明治時代に大ヒットした小説『金色夜叉』。熱海を舞台としたこの物語は、昭和に入ってからも何度も映像化され、熱海の地を一躍有名にしました。そんな金色夜叉のハイライト、熱海海岸での別れのシーンを再現した銅像が、熱海中心部の海岸付近に設置されています。そのかたわらに立つ立派な大きな松は「お宮の松」と呼ばれ、親しまれています。熱海海岸の「お宮の松」にまつわるエピソードや、知られざる見どころをご紹介します。
東海岸に建つ貫一お宮の別れのシーンを再現した銅像

熱海駅から海に向かって歩くこと約15分。温泉旅館やホテルが立ち並ぶ国道135号線沿いに、日本髪の女性と学ランに身を包んだ男性の銅像が立っています。この像は明治時代の小説『金色夜叉』の代表的なシーンを再現したもので、舘野弘青が制作しました。主人公の間貫一(はざまかんいち)にはお宮という許嫁がいましたが、お宮がダイヤモンドの指輪に目がくらんで富豪の富山唯継に嫁いでしまいます。このことに腹を立てた貫一が、熱海海岸でお宮を問い詰め、復讐を誓うという場面を表したのがこの銅像です。「来年の今月今夜のこの月を、僕の涙で曇らせてみせる」という貫一のセリフが有名ですね。
▬▬▬▬▬▬▬▬▬▬
**練習問題:**
a – 『金色夜叉』の銅像を紹介する本文に登場する人名を、すべて挙げてください。
b – 本文から、「明治時代に大ヒットした小説『」で始まり「ざる見どころをご紹介します。」までを一字も変えずに引用すること。
▬▬▬▬▬▬▬▬▬▬
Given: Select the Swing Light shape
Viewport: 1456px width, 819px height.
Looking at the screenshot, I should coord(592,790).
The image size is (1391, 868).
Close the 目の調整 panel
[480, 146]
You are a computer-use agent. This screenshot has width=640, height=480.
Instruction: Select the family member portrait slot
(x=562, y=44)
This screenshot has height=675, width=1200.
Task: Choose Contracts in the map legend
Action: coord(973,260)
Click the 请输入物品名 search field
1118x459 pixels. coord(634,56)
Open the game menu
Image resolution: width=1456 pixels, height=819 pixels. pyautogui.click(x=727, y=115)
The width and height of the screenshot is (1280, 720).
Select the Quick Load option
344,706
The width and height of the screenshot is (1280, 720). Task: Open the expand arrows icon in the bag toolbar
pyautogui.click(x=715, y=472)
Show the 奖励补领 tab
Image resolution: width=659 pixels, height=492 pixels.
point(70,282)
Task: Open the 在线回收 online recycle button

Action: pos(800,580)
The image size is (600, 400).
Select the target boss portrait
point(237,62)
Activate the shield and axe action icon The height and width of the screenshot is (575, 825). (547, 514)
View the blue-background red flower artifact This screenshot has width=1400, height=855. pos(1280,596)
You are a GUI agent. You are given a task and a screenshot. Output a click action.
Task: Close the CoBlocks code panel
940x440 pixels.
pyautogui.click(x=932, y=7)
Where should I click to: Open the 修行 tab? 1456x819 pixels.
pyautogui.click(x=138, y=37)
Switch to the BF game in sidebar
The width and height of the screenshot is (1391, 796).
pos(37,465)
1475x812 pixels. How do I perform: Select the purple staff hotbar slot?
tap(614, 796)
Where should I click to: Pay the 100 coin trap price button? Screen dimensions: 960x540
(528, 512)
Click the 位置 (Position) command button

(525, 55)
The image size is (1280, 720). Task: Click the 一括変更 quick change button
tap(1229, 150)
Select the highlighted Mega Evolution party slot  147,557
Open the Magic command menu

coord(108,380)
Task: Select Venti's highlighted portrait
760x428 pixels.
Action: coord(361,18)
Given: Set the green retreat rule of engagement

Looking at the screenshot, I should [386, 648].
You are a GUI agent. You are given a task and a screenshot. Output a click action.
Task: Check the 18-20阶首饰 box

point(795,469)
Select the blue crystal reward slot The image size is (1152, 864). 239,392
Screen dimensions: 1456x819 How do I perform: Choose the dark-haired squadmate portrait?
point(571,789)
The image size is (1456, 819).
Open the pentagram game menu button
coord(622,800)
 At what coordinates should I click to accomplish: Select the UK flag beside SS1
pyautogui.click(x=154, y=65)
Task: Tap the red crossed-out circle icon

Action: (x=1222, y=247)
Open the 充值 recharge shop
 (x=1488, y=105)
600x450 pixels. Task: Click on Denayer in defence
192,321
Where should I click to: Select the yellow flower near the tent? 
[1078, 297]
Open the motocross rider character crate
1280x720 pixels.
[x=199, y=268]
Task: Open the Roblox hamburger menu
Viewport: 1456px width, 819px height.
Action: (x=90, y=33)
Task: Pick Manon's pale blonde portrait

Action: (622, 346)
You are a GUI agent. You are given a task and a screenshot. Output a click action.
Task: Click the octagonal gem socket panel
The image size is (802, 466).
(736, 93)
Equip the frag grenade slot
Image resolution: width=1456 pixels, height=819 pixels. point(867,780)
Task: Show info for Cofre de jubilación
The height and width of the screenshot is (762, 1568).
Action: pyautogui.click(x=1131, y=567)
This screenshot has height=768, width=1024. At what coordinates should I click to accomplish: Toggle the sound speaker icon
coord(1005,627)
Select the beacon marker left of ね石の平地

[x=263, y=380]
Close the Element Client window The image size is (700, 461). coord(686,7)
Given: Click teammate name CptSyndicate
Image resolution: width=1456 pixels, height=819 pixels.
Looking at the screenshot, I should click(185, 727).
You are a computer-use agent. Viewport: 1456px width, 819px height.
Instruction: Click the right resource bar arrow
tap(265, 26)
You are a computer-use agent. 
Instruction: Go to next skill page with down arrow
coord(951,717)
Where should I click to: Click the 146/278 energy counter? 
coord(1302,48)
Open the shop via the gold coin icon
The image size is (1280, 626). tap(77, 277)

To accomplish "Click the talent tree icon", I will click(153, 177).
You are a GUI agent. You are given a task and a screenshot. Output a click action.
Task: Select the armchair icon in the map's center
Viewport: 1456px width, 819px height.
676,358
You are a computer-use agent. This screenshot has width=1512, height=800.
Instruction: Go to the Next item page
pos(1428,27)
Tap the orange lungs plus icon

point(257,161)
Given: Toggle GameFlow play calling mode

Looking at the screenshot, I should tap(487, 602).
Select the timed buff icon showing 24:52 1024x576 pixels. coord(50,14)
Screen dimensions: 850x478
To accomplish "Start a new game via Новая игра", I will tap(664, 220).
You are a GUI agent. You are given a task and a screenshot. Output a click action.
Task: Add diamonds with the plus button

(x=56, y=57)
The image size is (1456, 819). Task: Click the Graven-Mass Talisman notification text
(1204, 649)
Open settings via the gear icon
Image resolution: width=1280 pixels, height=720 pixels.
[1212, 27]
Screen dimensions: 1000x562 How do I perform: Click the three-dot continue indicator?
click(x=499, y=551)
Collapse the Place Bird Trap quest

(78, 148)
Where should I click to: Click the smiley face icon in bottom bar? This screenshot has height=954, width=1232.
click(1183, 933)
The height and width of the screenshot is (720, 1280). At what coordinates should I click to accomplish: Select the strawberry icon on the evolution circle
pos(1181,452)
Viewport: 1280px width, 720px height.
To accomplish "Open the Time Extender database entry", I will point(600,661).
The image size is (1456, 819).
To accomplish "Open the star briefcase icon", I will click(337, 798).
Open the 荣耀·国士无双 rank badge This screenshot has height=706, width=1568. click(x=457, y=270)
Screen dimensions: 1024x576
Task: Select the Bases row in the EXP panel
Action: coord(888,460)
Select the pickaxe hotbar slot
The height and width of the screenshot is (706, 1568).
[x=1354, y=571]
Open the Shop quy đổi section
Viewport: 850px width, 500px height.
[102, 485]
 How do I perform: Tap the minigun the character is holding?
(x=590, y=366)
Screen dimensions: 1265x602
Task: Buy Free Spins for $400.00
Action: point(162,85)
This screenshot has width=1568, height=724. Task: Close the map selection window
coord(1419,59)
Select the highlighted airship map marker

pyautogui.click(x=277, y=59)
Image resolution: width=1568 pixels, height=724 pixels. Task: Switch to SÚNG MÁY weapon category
▬▬▬▬▬▬▬▬▬▬
**解答例:**
a – 間貫一、お宮、富山唯継、舘野弘青

b –
明治時代に大ヒットした小説『金色夜叉』。熱海を舞台としたこの物語は、昭和に入ってからも何度も映像化され、熱海の地を一躍有名にしました。そんな金色夜叉のハイライト、熱海海岸での別れのシーンを再現した銅像が、熱海中心部の海岸付近に設置されています。そのかたわらに立つ立派な大きな松は「お宮の松」と呼ばれ、親しまれています。熱海海岸の「お宮の松」にまつわるエピソードや、知られざる見どころをご紹介します。